Covalent Modification Of Graphene By In Situ SET-LRP And Click Chemistry

Graphene is an allotrope of carbon, whose structure is one atom-thick planar sheets of sp2-bonded carbon atoms that are densely packed in a honeycomb crystal lattice. Owing to its extraordinary physicochemical and structural properties, this exciting new material has quickly sparked tremendous interests across many disciplines, including nanoelectronics and high-frequency electronics, energy storage and conversion, field emission display, and transparent conductors. Graphene, however, tends to aggregate to form three dimensional graphite with poor solubility in regular solvents, for graphene sheets have strong ultra-molecular force, including Van der Waals force and π-π interaction, which limits its further applications. Chemical modification of graphene has been a promising route to improve its solubility and dispersibility in solvents. Graphene oxide contains a range of reactive oxygen-containing functionalities, which renders it a good candidate for use in the aforementioned applications through chemical functionalization. Polymers are good candidates among those modifiers for graphene. The polymeric part offers dispersibility in certain solvents, mechanical strengthening, and several morphological characteristics, while graphene contributes to the electrical conductivity, chemical reactivity, and reinforcement of the mechanical properties. In this work, we prepared two different graphene/polymer composites with good dispersibility in organic solvents.
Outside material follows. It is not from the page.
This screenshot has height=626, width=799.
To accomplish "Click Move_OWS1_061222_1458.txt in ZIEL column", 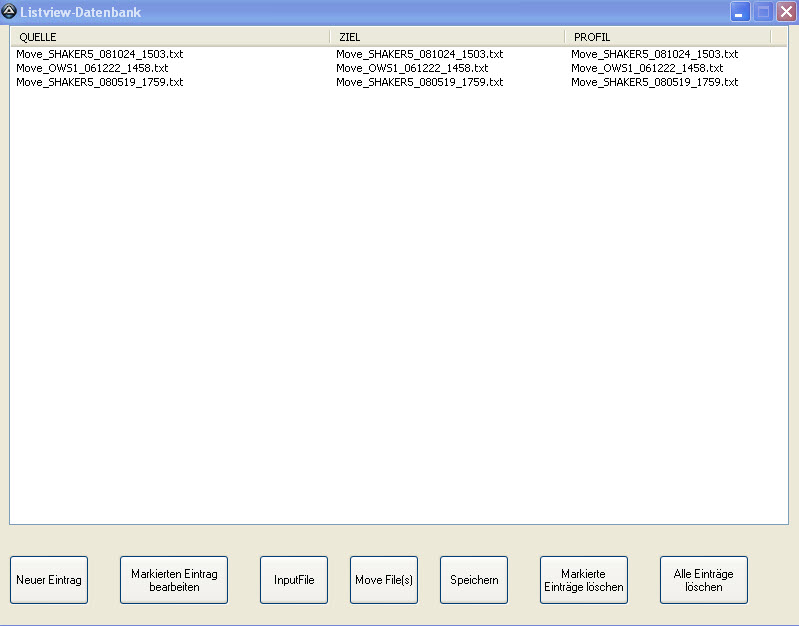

The details are as follows:(1) We utilized SET-LRP to prepare PDMAA-functionalized graphene by initiating in situ SET-LRP of DMA monomer from the surface of graphene via the ’grafting-from’ strategy. The resulting product revealed that the composites had better dispersibility in organic solvents.(2) PDEAm-functionalized graphene was prepared by combining RAFT polymerization with click chemistry via the’grafting-onto’strategy. The resulting product was well characterized and we found that PDEAm-functionalized graphene possesses good dispersibility in organic solvents.